Just after the one and only assignment to outer.min in computeBound, the value of bound->outer.min = -9223372036854775808, which doesn't seem valid, but that's not the problem...

Just after the computeBound function returns, *AFTER NO ASSIGNMENTS AT ALL* to bound.outer.min, bound.outer.min = nan.

That is, my variables are getting modified, without any assignments to the variables taking place.

Can anyone tell me how to debug this?
Comment 8 rile 2009-06-07 12:28:39 UTC
Created attachment 26515 [details]
Log file after a crash

Here's mine log file after a crash (a minute ago).
I hope it helps.

Does anybody have an idea what can be wrong?
Comment 9 Michel Dänzer 2009-06-08 06:45:59 UTC
(In reply to comment #5)
> I'm wondering if there could be a kernel problem restoring floating-point
> registers, or something like that.

[...]

> How are the log messages saying the event queue is overflowing (along with a
> backtrace of the frozen thread) produced, without another thread to monitor the
> frozen thread?

Mouse events are generated from a SIGIO signal handler.

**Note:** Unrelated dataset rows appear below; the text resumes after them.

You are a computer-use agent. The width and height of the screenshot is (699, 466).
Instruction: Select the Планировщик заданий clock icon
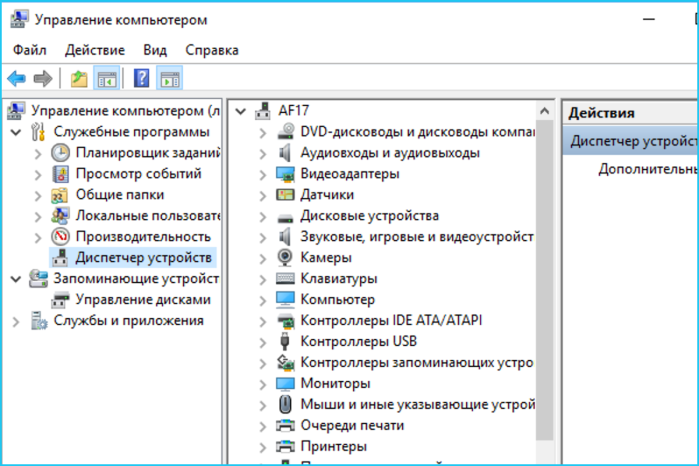coord(60,153)
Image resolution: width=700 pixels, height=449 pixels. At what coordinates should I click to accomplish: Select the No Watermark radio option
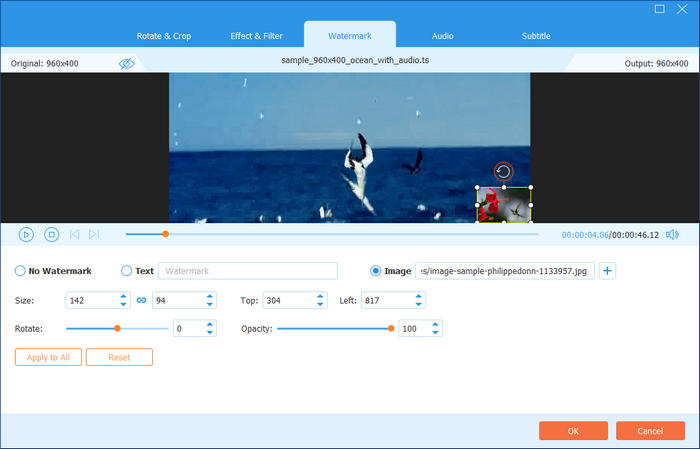point(20,271)
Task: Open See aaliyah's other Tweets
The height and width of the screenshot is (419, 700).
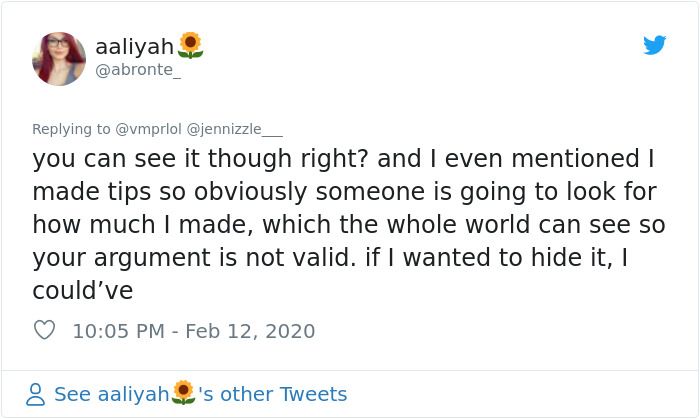Action: [x=200, y=394]
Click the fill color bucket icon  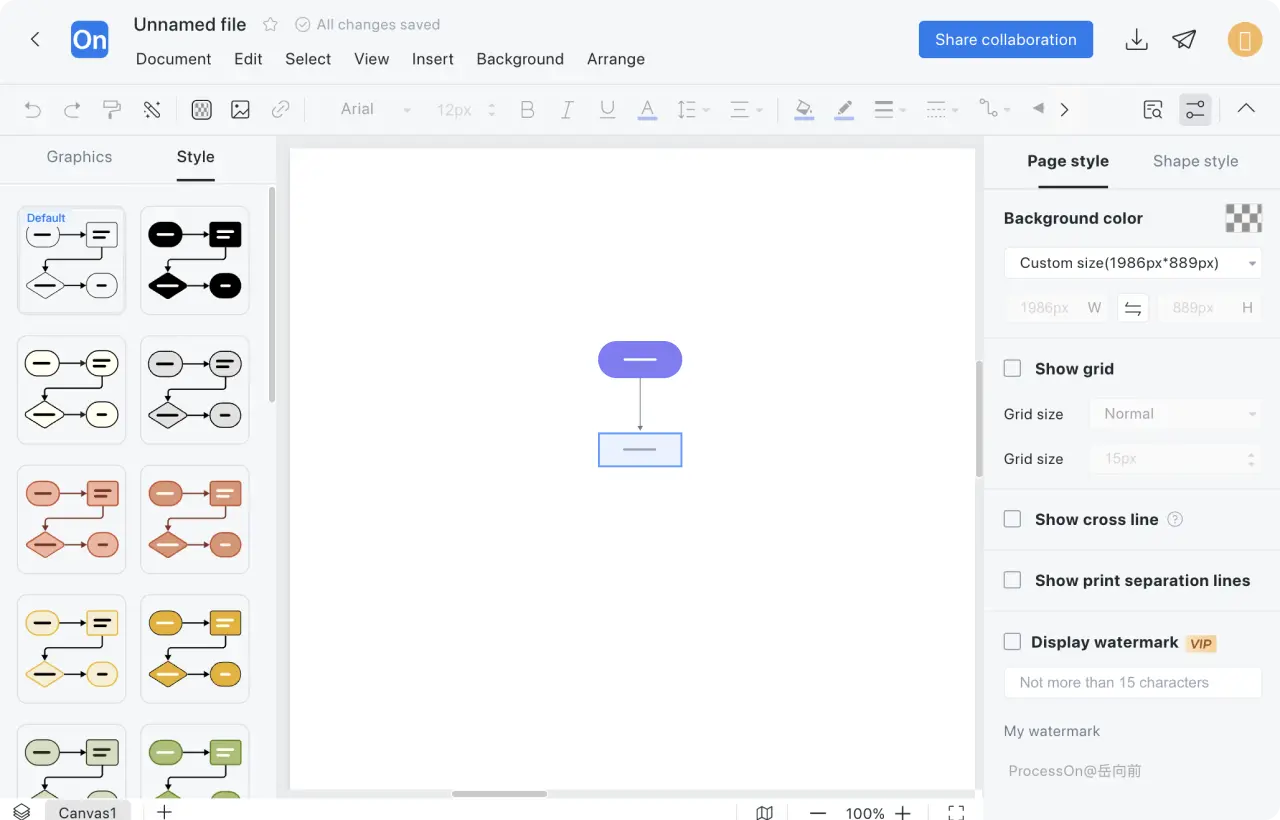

Does disabling Silken Mouse (see the Xorg manpage) work around the problem? If so, there might indeed be a problem between the signal handler and floating point code.
Comment 10 rile 2009-06-11 09:19:00 UTC
For the record:
I upgrade to Xorg 1.6.1 and intel GMA driver 2.7.1 a few days ago and there was no crashes so far.
Maybe I was lucky, but maybe this bug gone away ;)
Comment 11 Cyp 2009-06-14 12:09:05 UTC
Created attachment 26775 [details]
Another crash, this time with silken mouse off.

(In reply to comment #9)
> [...]
> Does disabling Silken Mouse (see the Xorg manpage) work around the problem? If
> so, there might indeed be a problem between the signal handler and floating
> point code.

No, it crashed again a moment ago. I'll attach the xorg.0.log. It says silken mouse disabled.

Now I just upgraded to intel-2.7.1, hoping that helps somehow.
Comment 12 Cyp 2009-06-14 12:10:30 UTC
Created attachment 26776 [details]
Xorg.0.log with silken mouse off.
Comment 13 Cyp 2009-06-15 22:23:33 UTC
Created attachment 26823 [details]
Another crash, this time with intel driver 2.7.1

Upgrading to intel driver 2.7.1 didn't help...

xorg-server-1.6.1 is currently "masked" in gentoo, so I didn't try upgrading to that yet.
Comment 14 Rémi Cardona 2009-06-15 22:35:35 UTC
(In reply to comment #13)
> xorg-server-1.6.1 is currently "masked" in gentoo, so I didn't try upgrading to
> that yet.

Please do try it, I'll probably unmask it by the end of the week, you might as well test it. You should unmask xkeyboard-config as well.

Thanks
Comment 15 Cyp 2009-06-19 00:22:54 UTC
Created attachment 26946 [details]
Another crash, this time with 1.6.1.901-r3

xorg-server-1.6.1.901-r3 also froze... This time there's no backtrace in the Xorg.0.log, but I assume it's the same problem, whatever it is...
Comment 16 Cyp 2009-06-19 05:42:11 UTC
Created attachment 26957 [details]
Crash on starting xine/tvtime with/without kernel modesetting

I tried upgrading from gentoo-sources-2.6.29-r1 to gentoo-sources-2.6.30-r1, in case that would somehow change something. (Changing some preemption kernel setting fixed some failures in einstein@home, some kernels back.)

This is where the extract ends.